大型情報モニターの男性型アバターの発言に、強襲巡航艦「ライデン」の艦橋内にいる全員が立ち上がり、その内容に絶句した。
「に、人間が… 人が存在しない… 排除とはどう言うことだ!」 グッ!
『ムウウ、ヤハリ人間トハ愚カナ存在ダナ、理解ガ出来ナイラシイ』 ブウウンン ピッ
「答えろッ! ココル共和国の国民はどうなった⁉︎ 10億人はいた筈だぞッ!」 バッ!

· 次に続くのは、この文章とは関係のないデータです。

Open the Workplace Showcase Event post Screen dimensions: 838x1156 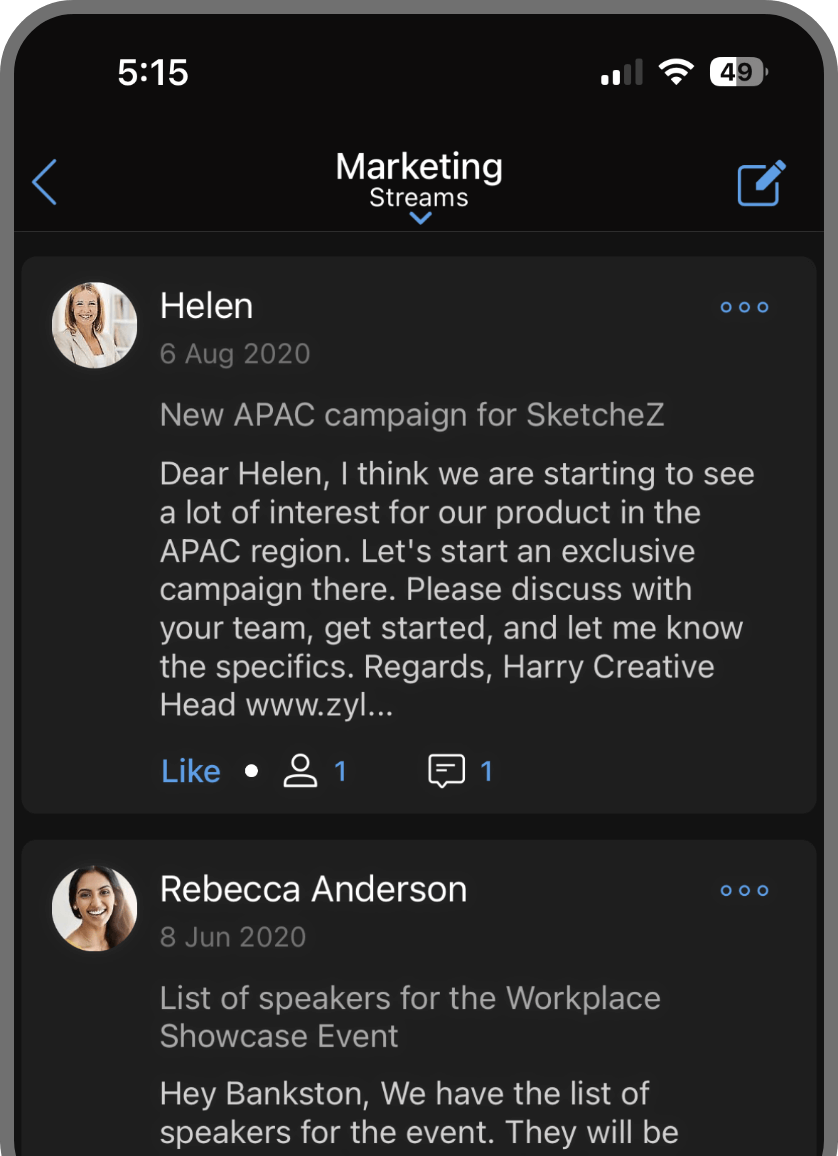coord(409,1016)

『ソンナ物、我ラガ偉大ナル高位存在ニヨッテ、既ニ存在シテイナイ、コノ世界カラ全テ排除、消滅シタノダ』 ピッ
「馬鹿な… 国一つの人間が全て消えたと言うのか… 貴様達は一体何者だッ! 人間では無いのかッ!」 ググッ
『当然ダ、我ラハ人間デハ無イ、偉大ナル高位存在ガ創造シ、愚カナ人間ヲ排除スベク為ニ存在スル、【先駆者】デアル』 ブウウンン…
「高位存在の創造した先駆者だと…」 グッ!
『ソウダ、ソシテ次ハコノ国、ヤマト皇国ノ番ダ、我ラハ偉大ナル高位存在ノ先駆者トシテ、コノ国ノ人間ドモヲ抹殺、消滅ヲ執行スル為ニ来タッ! ダガ、ソノ前二、先駆者デアル我ラガシテオカナケレバナラナイ事ガアル』 ピッ
「何だそれは⁉︎」 サッ!
ブウウンン… ブウウンン… ピッ
『『ライデン』』 ブウウンン ピッ
「は?」 バッ!
「「「 何だ何だ? 」」」 ザワザワ
『巡航艦『ライデン』、我ラ偉大ナル高位存在ノシナリオヲ事アル事ニ、妨ゲル驚異的存在ノ艦艇、貴艦ノ存在ハ有ッテハナラナイ、許サレナイ、障害デシカナイ! シタガッテ…… 貴艦ヲ撃滅、撃沈スルノダアアアーーッ!』 ブワアアンッ! ビコッ! ピーーー…
いきなり大型情報モニター一杯に映った男性型アバターは、叫びながら通信を切った。
「艦長、通信途絶ッ! 一方的に切られました!」 ピッ タンタン ピッ
ビーーッ! ビーーッ!
「敵艦隊増速ッ! ブレードナイトを展開しつつ急速接近ッ!」 ビコッ!
「「「 艦長ッ! 」」」 バババッ!
ピッ ピッ ピッ ピコッ!
「先駆者… 高位存在だとお… ふざけた事を… 人を… 人間を舐めるなあーッ!」 ダンッ!
グレイ中佐は、艦長席肘掛けを思いっきり叩き叫んだ。
「「「「 おおおおーーッ! 」」」」 バババッ!
「操舵手ッ! 機関出力最大ッ! 全艦、砲雷撃戦用意ッ! フォトンフィールド最大ッ!『ライデン』発進ッ!」 ババッ!
「「「「 アイサーーッ! 」」」」 ササッ! ピッ タンタン ピコッ!
「全艦砲雷撃戦用意、主砲起動ッ! 前部後部VLS装填準備ッ!」 ピッ タンタン ピコッ!
ウィイイイイインンン ガコンッ! カシャカシャッ! ピッ!
「フォトンフィールド展開ッ!」 ピコ
シュバアアアアアアアーーッ! ブワンッ!
「機関出力最大ッ! 最大戦速ッ! 『ライデン』発進しますッ!」 ビコッ! グイイッ!
ヒイイイイインンッ! バウウウウウウウウーーーッ! シュゴオオオオーーッ!
強襲巡航艦「ライデン」は、スラスターを全開にして、ココル共和国大陸自衛艦隊、完全自動無人艦隊に向け発進していった。